On August 15, 1914, before the First Chief of the Constitutionalist Army, Venustiano Carranza entered the city, he left the Federal District after meeting with General Álvaro Obregón and met in Veracruz with General Jesús Carranza to let him know that he had fulfilled the pact. Carranza requests information from the Federal District and Venustiano Carranza states in writing on August 21 that

...aware with satisfaction of having complied with General Velasco with the agreed agreements. You can assure him that you have all kinds of guarantees to stay in the country, if you wish and, if not, you can go abroad for as long as you like and with the authorization of this First Headquarters to return to the country, keeping in mind the trait that he had when answering the usurper Victoriano Huerta, that if President Madero arrived in Veracruz, he would continue to recognize him as the First President of the Nation.
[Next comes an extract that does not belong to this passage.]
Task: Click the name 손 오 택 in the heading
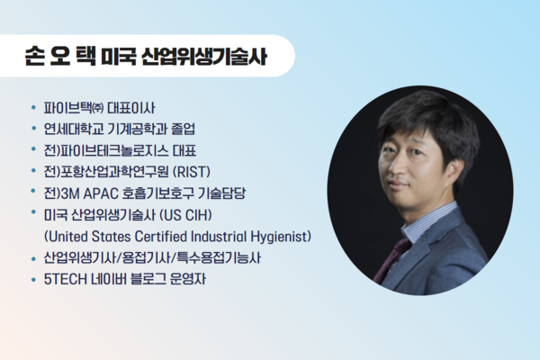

I greet you warmly. Venustiano Carranza.

Even so, José Refugio Velasco went into exile to the United States.

On February 8, 1919, in a very delicate state of health, he returned to Mexico and settled in Mexico City where he died at dawn on March 27, 1919, being buried the next day in the Panteón Francés de la Piedad and later his remains were deposited in a crypt in the Metropolitan Cathedral.